Eu gosto que você continue sonhando, mesmo que seja com impossíveis miúdas.
– Estou sonhando em justa causa, Doutor. Porque eu, se não fosse o amor, ou melhor, se não fosse a espera do amor…
Joelhos juntos, vai olhando os pés como se contemplasse a linha do horizonte. Saudade do tempo em que tinha saúde para desprezar o próprio corpo. Agora pouca convicção lhe resta, mesmo quando se lamenta:
– Sonhar me deixa muito cansado. Dá um trabalhão danado, sonhar.
– Se o senhor não sonhasse, já teria arrumado as ferramentas na caixa.
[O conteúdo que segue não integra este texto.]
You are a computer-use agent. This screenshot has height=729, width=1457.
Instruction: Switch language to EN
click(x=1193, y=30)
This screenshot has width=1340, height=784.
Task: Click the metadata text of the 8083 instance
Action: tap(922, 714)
As ferramentas estão espalhadas pelo soalho. Ele recusa arrumá-las na devida caixa.
– Fazem-me companhia -justifica assim a desordem. Dona Munda tem outra explicação para aquele caos: o marido ainda acredita poder ser chamado de emergência.
– Cure-me de sonhar, Doutor.
– Sonhar é uma cura.
– Um sonhadeiro anda por aí, por lonjuras e aventuras, sei lá fazendo o quê e com quem… Não haverá um remédio que me anule o sonho?
O médico ri-se, sacudindo a cabeça. Retira da sacola o estetoscópio, mas o doente, mal pressente a intenção, ergue-se, esquivo. Sidónio deixa escapar o aparelho que tomba entre chaves de fenda, alicates e apetrechos do ex-mecânico. Bartolomeu espreita de lado, com desconfiança de bicho:
– Todos elogiam o sonho, que é o compensar da vida. Mas é o contrário, Doutor. A gente precisa do viver para descansar dos sonhos.